> Work order
The output should be every line below, retyped exactly, with no images.

> Source data
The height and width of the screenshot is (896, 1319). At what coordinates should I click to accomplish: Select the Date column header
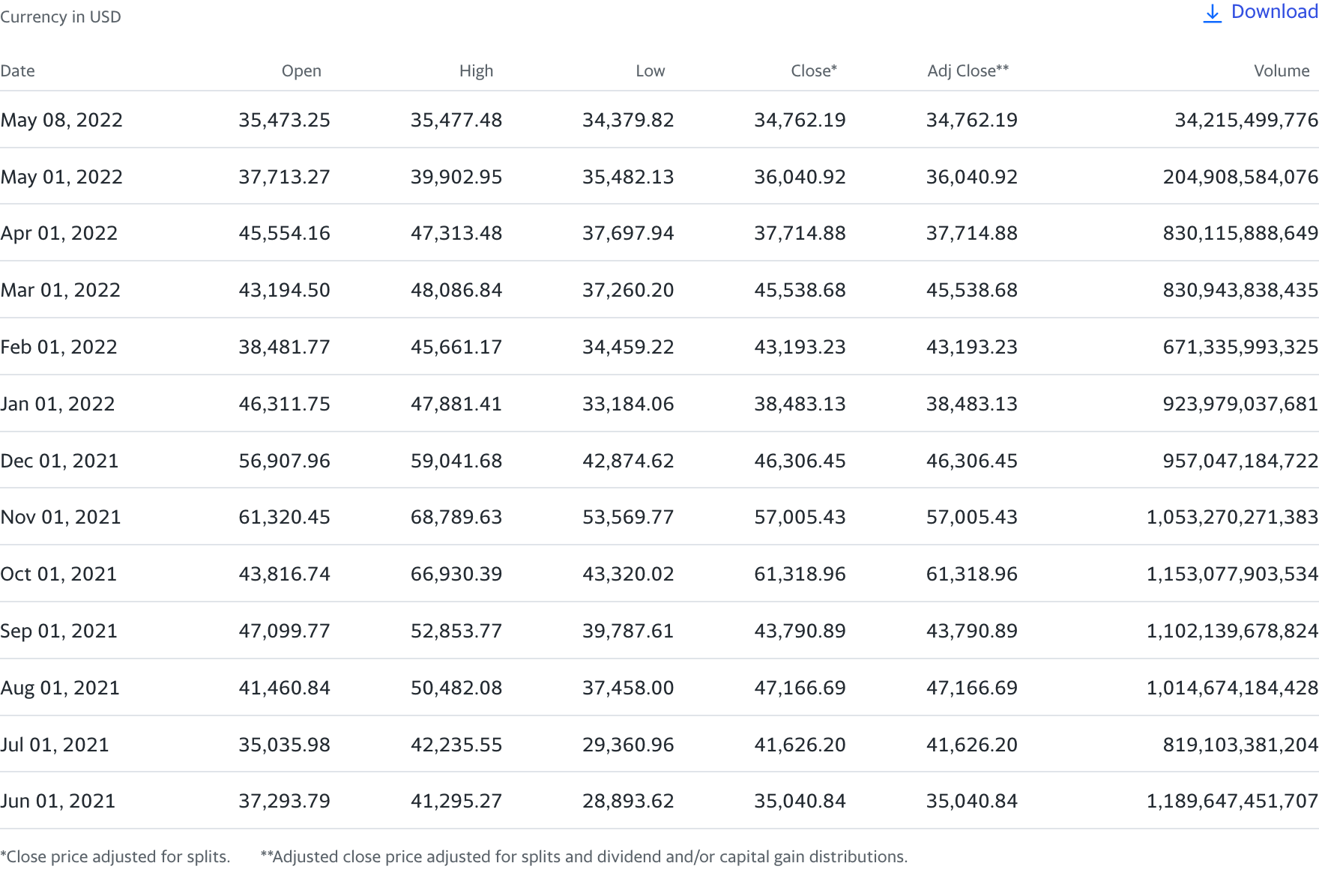tap(18, 71)
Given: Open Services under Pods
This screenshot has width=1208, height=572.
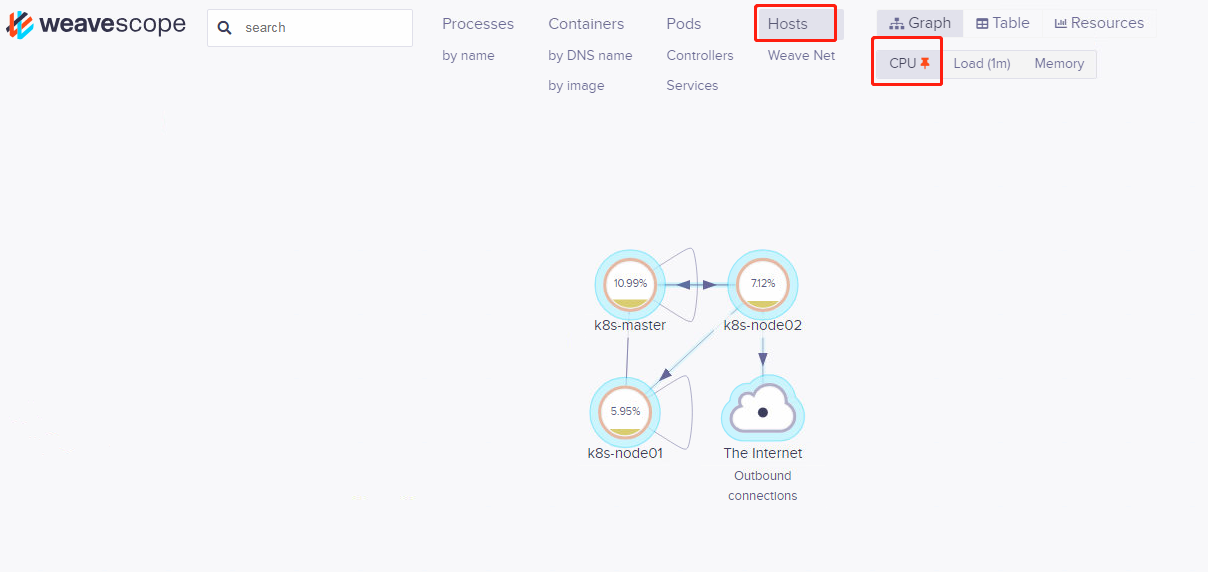Looking at the screenshot, I should [x=692, y=86].
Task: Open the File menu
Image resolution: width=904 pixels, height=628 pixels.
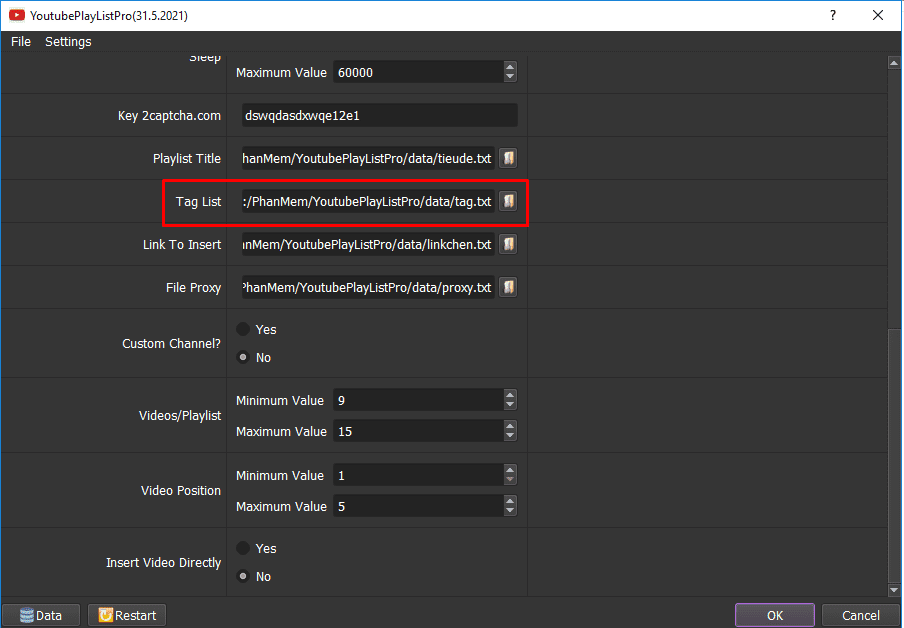Action: click(21, 42)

> Exercise response
The height and width of the screenshot is (896, 1319). At what coordinates should I click to accomplish: Select the Date column header
tap(18, 71)
Given: Open Services under Pods
This screenshot has width=1208, height=572.
Looking at the screenshot, I should [x=692, y=86].
Task: Open the File menu
Image resolution: width=904 pixels, height=628 pixels.
Action: click(21, 42)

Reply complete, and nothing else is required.